C’est pour empêcher que l’argent de ce minerai ne serve à alimenter les violences que les inspecteurs du processus de Kimberley avaient suspendu la vente du diamant centrafricain sur les marchés mondiaux.
«En vérité, le diamant nous a rendus plus malheureux qu’heureux», déplore Maxime Kazagui, représentant du gouvernement centrafricain aux négociations du processus de Kimberley.
Le processus de Kimberley
Le processus de Kimberley a été mis en place par les pays producteurs de diamants d’Afrique australe réunis dans la ville sud-africaine de Kimberley en mai 2000. Ils voulaient mettre un terme au commerce des «diamants de la guerre» qui financent les activités des mouvements rebelles violents.
C’est cette organisation qui a autorisé en juin 2015 le gouvernement centrafricain à vendre à l’étranger une partie de ses diamants. Ceux produits dans les zones de l’Ouest, considérées comme zones vertes placées sous son contrôle. La mesure ne concerne pas les diamants des autres régions du pays.

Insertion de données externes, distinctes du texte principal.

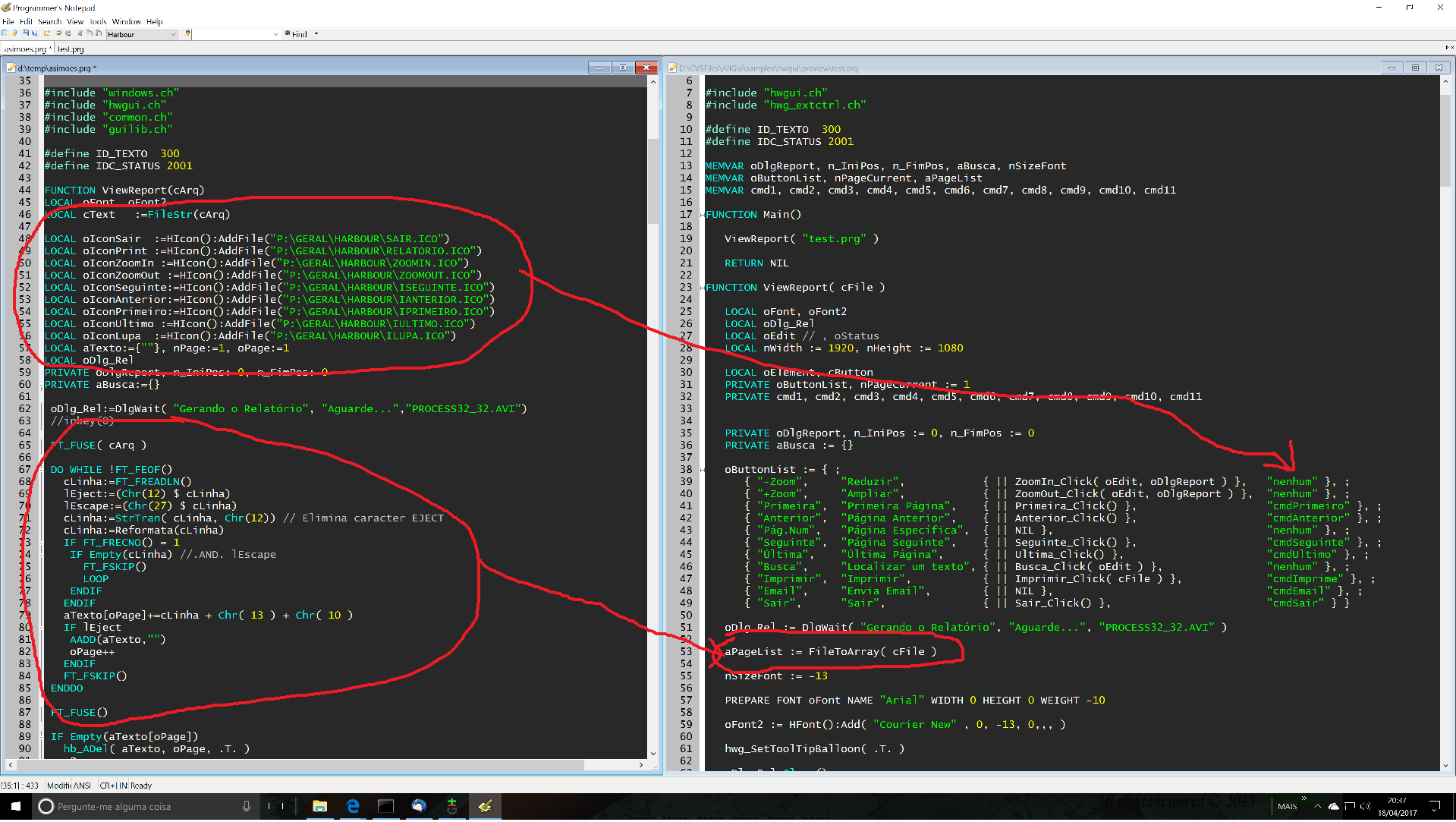This screenshot has width=1456, height=822.
Task: Open the Search menu
Action: [49, 21]
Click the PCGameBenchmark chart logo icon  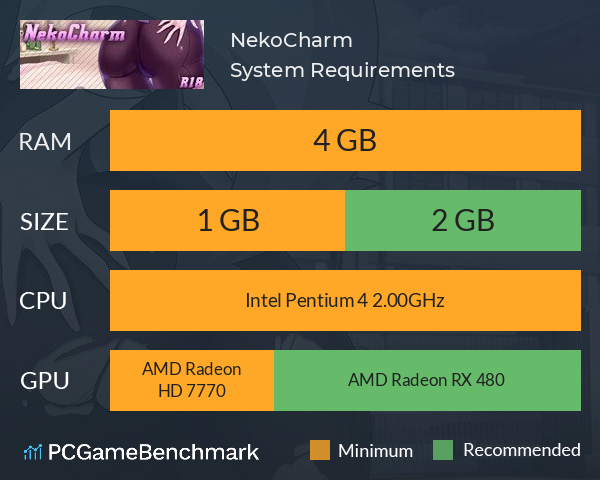tap(33, 452)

«Le processus de Kimberley pense que dans les zones qui ne sont pas sous contrôle de l’Etat, où l’administration est inexistante et où les armes circulent, les diamants sont vendus pour entretenir les conflits et les rébellions», explique Joseph Agbo, le ministre centrafricain en charge des Mines et de la géologie.
Si cette levée partielle de l’embargo va pouvoir assurer quelques recettes d’exportation au gouvernement, elle ne représente qu’une goutte d’eau par rapport aux sommes générées par les réseaux d’exportation illégale.
La vente frauduleuse se poursuit
Selon la BBC, le Cameroun serait devenu la terre d’accueil de la plupart des collectionneurs musulmans de diamants qui ont fui la Centrafrique. En novembre 2014, l’ONU estimait à 140.000 carats les diamants exportés illégalement depuis l’entrée en vigueur des sanctions imposées à Bangui en mai 2013. C’est l’équivalent de 24 millions de dollars en 18 mois. «Plus la suspension persiste, plus les vautours sont en train de s’installer en Centrafrique pour détourner nos ressources», déplore Victorien Koyandakpa, exportateur de diamant basé à Bangui au micro de La voix de l’Amérique.
L’industrie du diamant fournit normalement 51% des recettes d’exportation de la Centrafrique. L’on comprend pourquoi les autorités de Bangui veulent obtenir la levée totale de l’embargo qui frappe ses pierres précieuses.
Une perspective pas du tout rassurante pour l’organisation internationale Crisis Group. «Ce n’est pas en partageant les bénéfices du commerce des diamants entre les seigneurs de guerre et l’Etat centrafricain qu’on va stabiliser l’économie», note Thierry Vircoulon en charge de la RCA au sein de cette ONG.
Pour lui, la reprise du commerce va favoriser les «seigneurs de guerre» qui tiennent les zones de production. Il faut, dit-il, stopper d’abord la contrebande de diamants avant d’envisager la levée totale des sanctions imposées par le processus de Kimberley.